### What you need to do
What needs reproducing is the run of lines in the data below starting at the line with "Select the Vagos Roteiro Semanal icon" and ending at the line with "You are a computer-use", both ends included. Copy it exactly, without pictures, and add nothing.

### Saved entries

┄┄┄┄┄┄┄┄┄┄

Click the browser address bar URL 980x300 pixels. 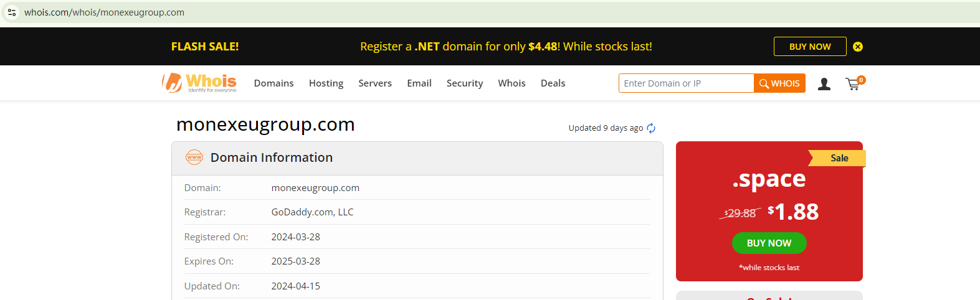104,12
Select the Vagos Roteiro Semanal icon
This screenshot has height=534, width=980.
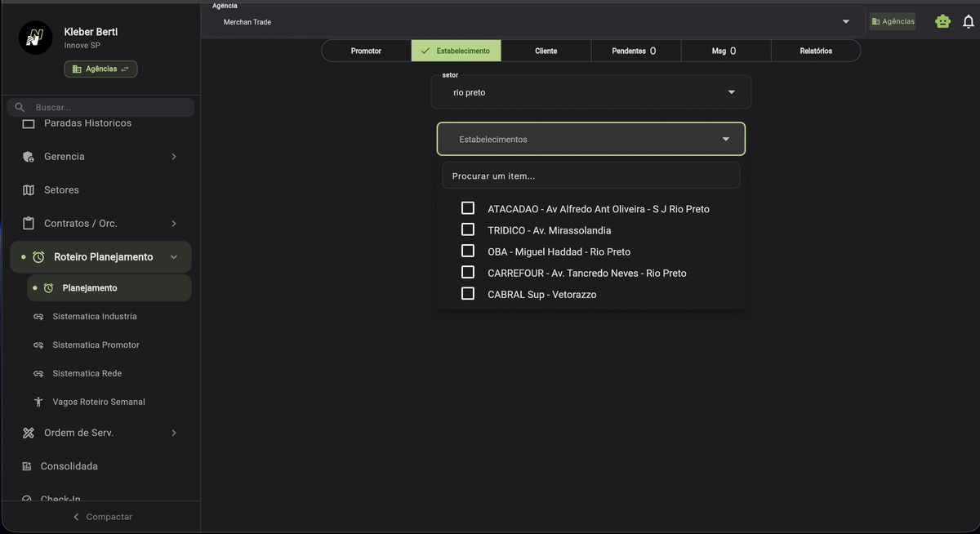[x=38, y=401]
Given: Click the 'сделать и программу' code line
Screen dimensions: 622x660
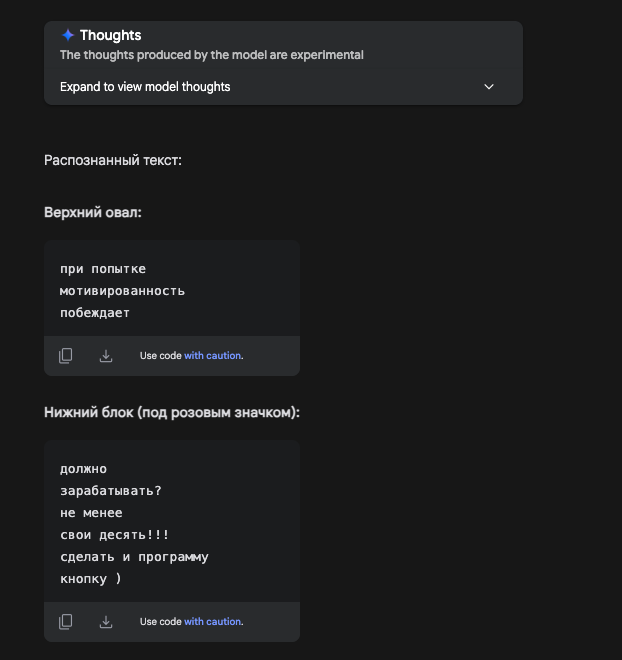Looking at the screenshot, I should [x=134, y=557].
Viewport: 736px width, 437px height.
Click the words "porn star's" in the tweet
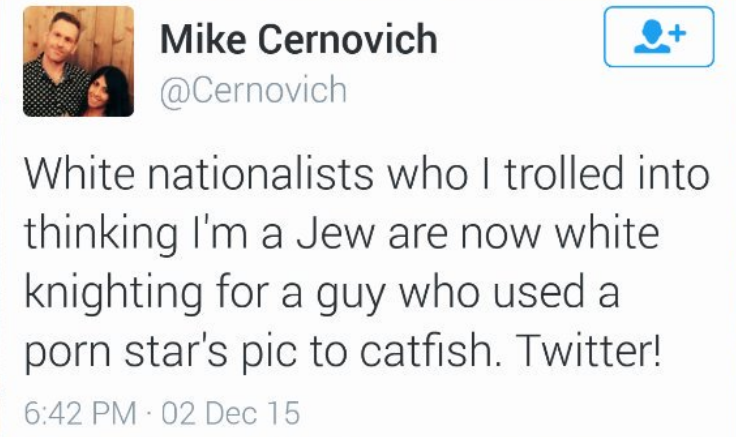pos(126,351)
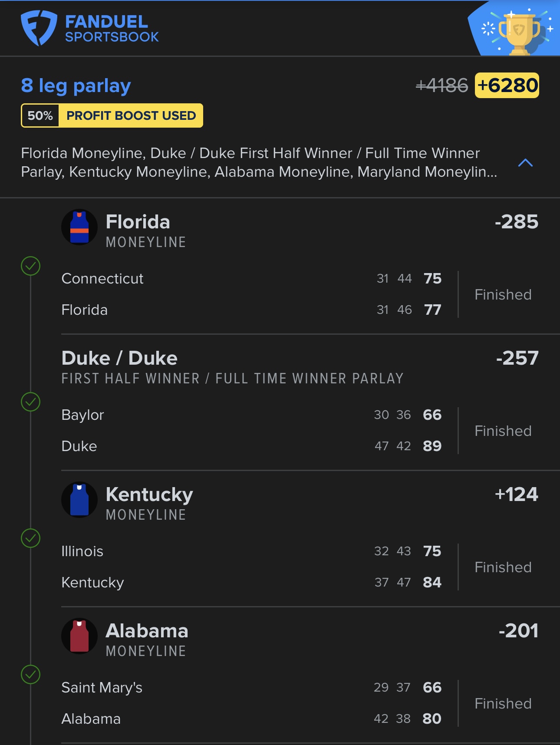Viewport: 560px width, 745px height.
Task: Collapse the parlay legs with chevron
Action: coord(525,163)
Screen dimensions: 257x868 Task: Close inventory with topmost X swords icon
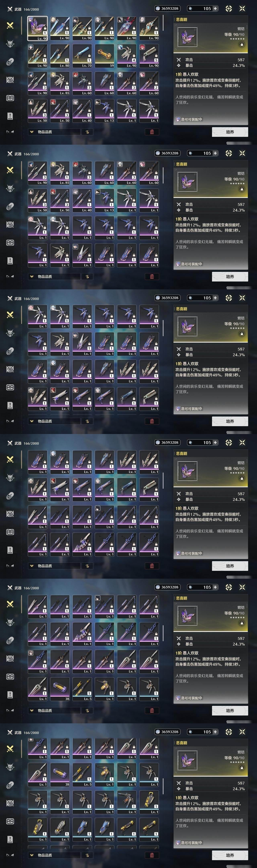click(242, 8)
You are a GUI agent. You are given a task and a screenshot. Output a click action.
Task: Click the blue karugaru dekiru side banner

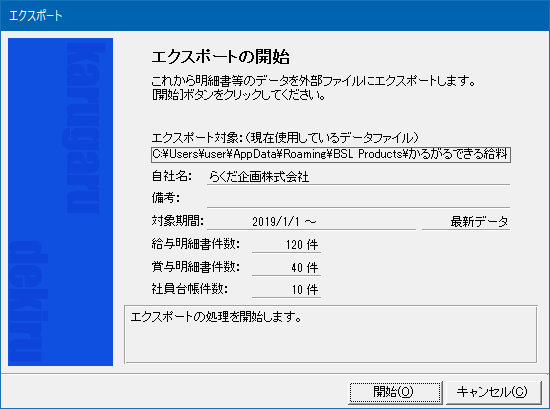[x=60, y=202]
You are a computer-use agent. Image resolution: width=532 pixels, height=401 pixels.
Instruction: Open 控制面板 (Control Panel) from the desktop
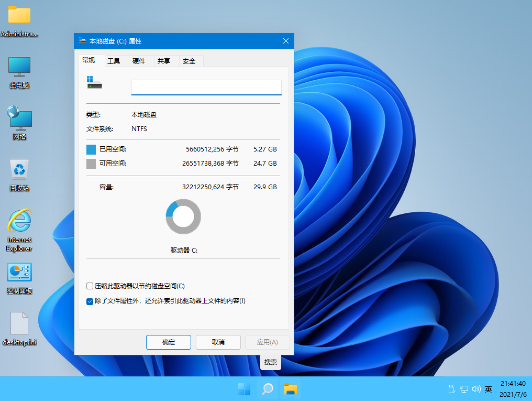pyautogui.click(x=19, y=273)
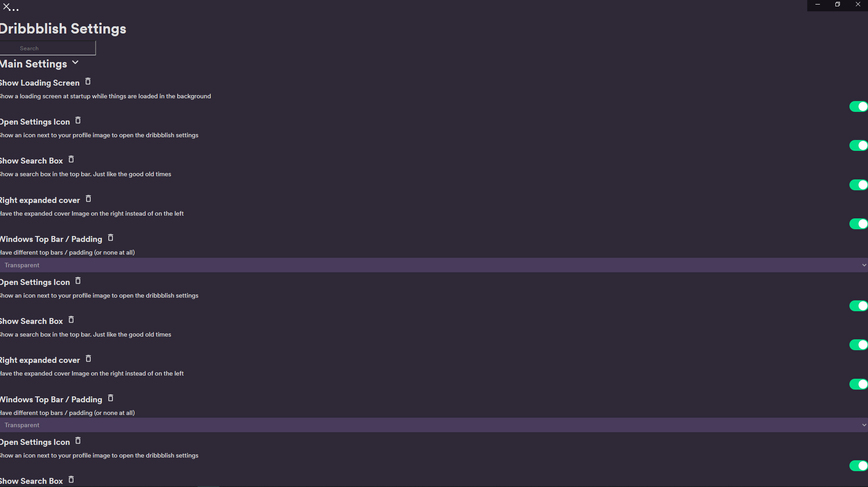
Task: Reset the Windows Top Bar / Padding setting
Action: [110, 237]
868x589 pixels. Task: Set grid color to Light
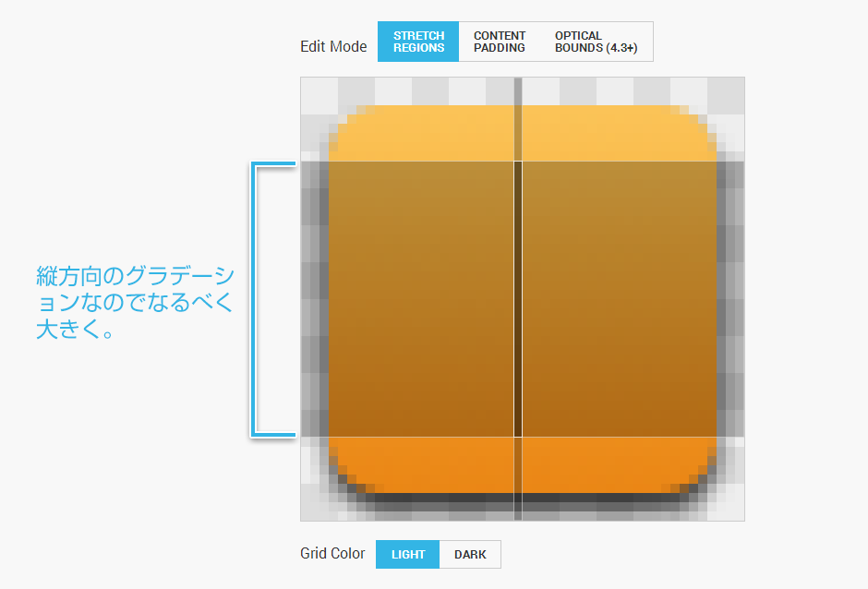click(x=407, y=554)
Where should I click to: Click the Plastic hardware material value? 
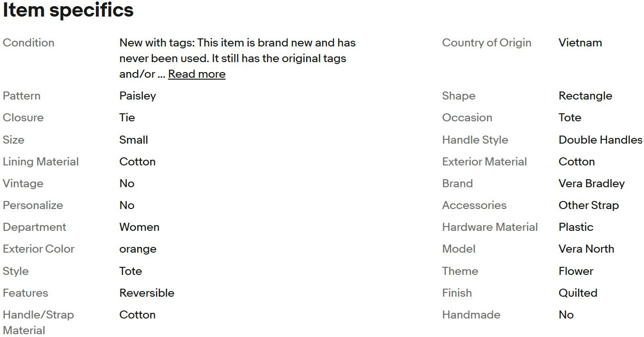click(576, 227)

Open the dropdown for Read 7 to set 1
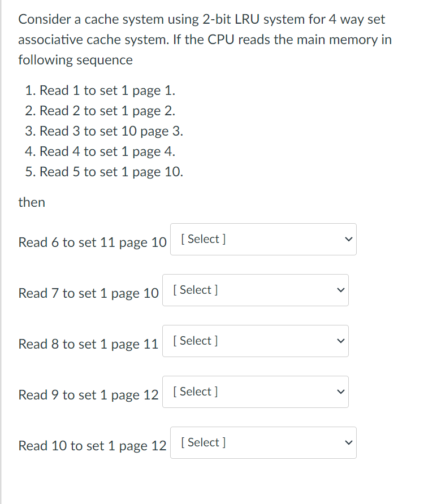point(256,290)
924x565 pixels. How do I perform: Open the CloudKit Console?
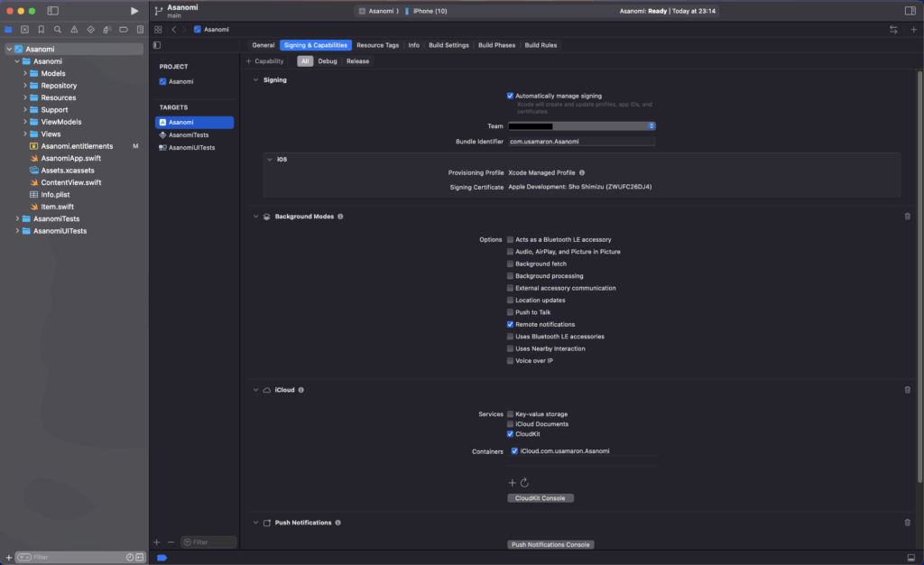(541, 498)
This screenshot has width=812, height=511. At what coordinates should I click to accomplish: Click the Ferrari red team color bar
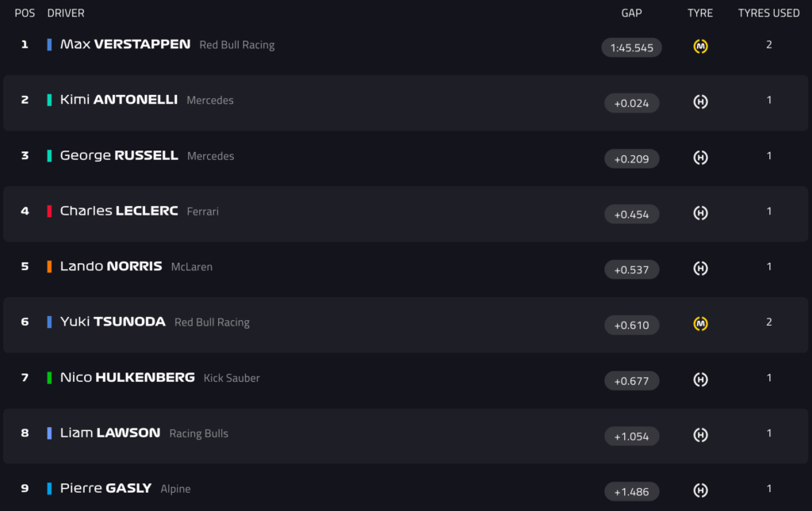(50, 211)
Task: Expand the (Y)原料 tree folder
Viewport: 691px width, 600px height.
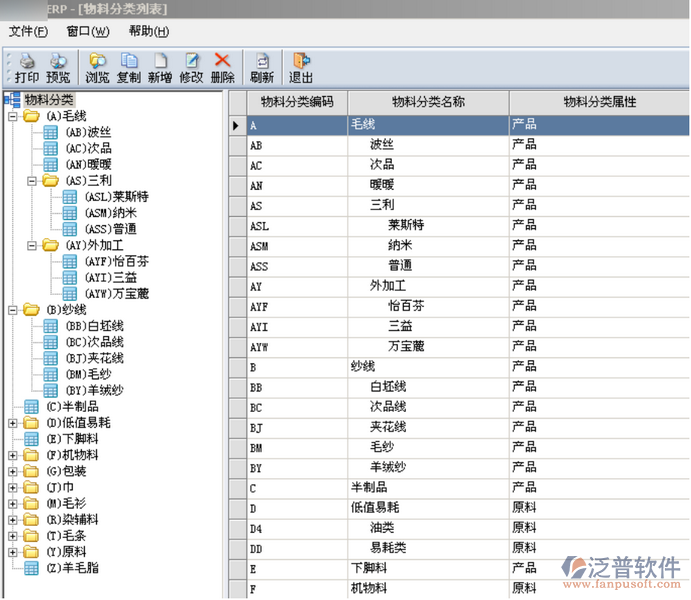Action: [12, 551]
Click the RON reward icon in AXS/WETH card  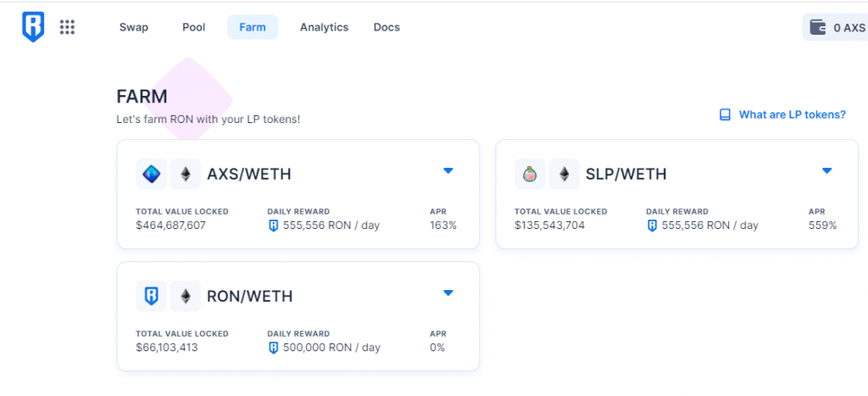tap(273, 226)
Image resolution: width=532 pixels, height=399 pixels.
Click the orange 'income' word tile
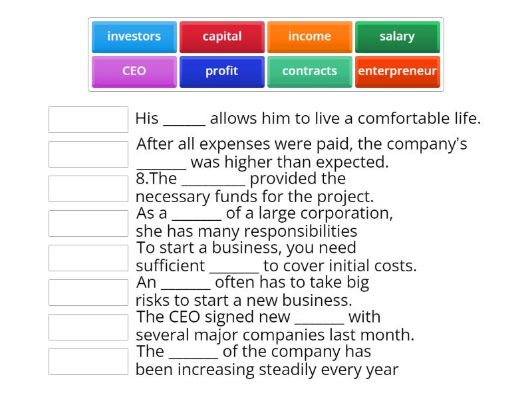point(309,37)
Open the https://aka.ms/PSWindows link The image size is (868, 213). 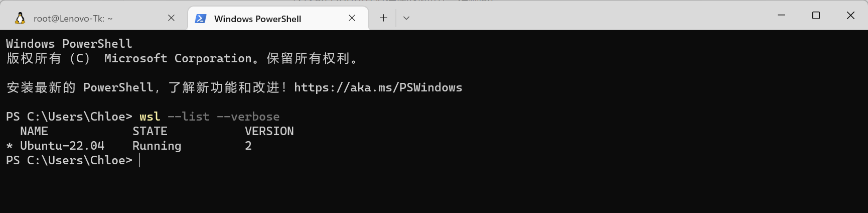coord(378,87)
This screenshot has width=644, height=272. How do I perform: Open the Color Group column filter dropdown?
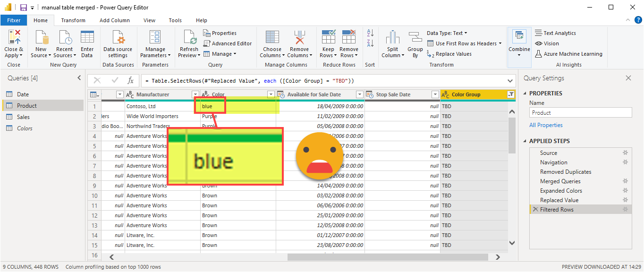click(510, 94)
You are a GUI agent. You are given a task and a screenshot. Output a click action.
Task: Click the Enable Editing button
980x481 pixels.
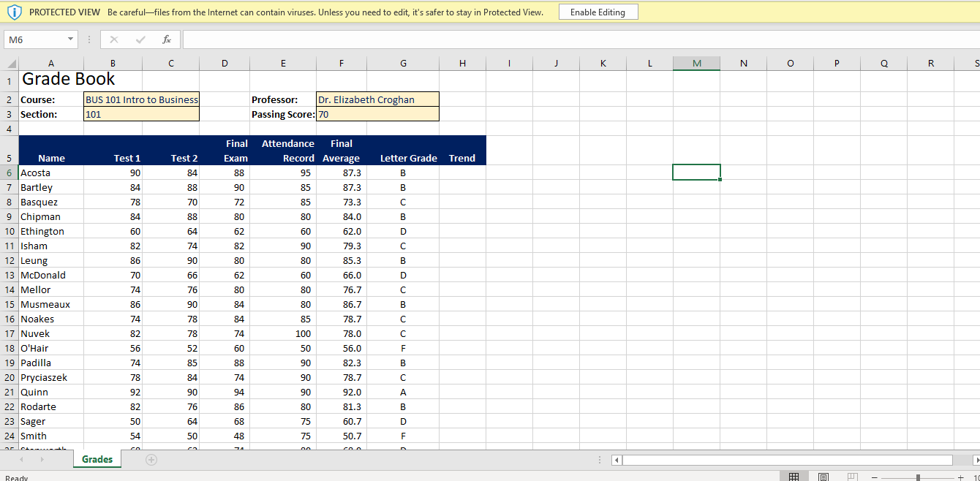click(x=598, y=12)
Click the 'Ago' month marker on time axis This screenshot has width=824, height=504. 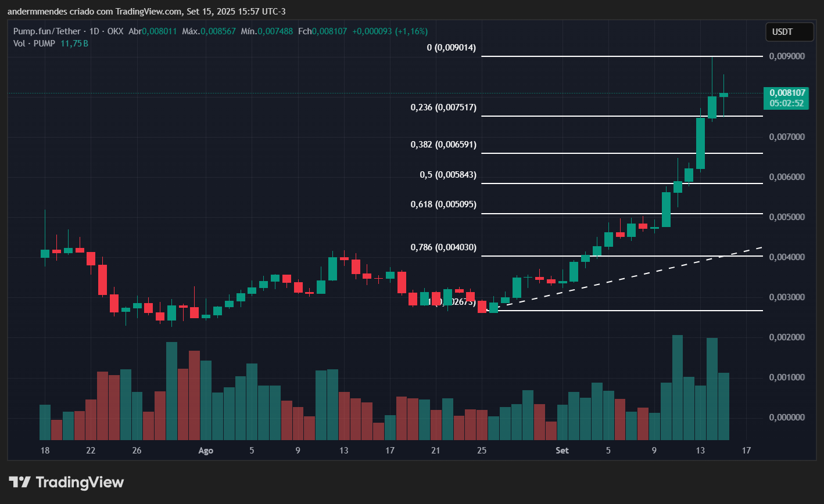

┄┄┄┄┄┄┄┄┄┄

### Solution
Select the Vagos Roteiro Semanal icon
This screenshot has height=534, width=980.
[x=38, y=401]
Given: Click the 'сделать и программу' code line
Screen dimensions: 622x660
Looking at the screenshot, I should [x=134, y=557].
Viewport: 736px width, 437px height.
Click the words "porn star's" in the tweet
pos(126,351)
Viewport: 560px width, 745px height.
Task: Collapse the parlay legs with chevron
Action: coord(525,163)
Screen dimensions: 257x868 Task: Close inventory with topmost X swords icon
click(242, 8)
You are a GUI agent. You are given a task and a screenshot. Output a click action.
Task: Click the blue karugaru dekiru side banner

[x=60, y=202]
You are a computer-use agent. Image resolution: width=532 pixels, height=401 pixels.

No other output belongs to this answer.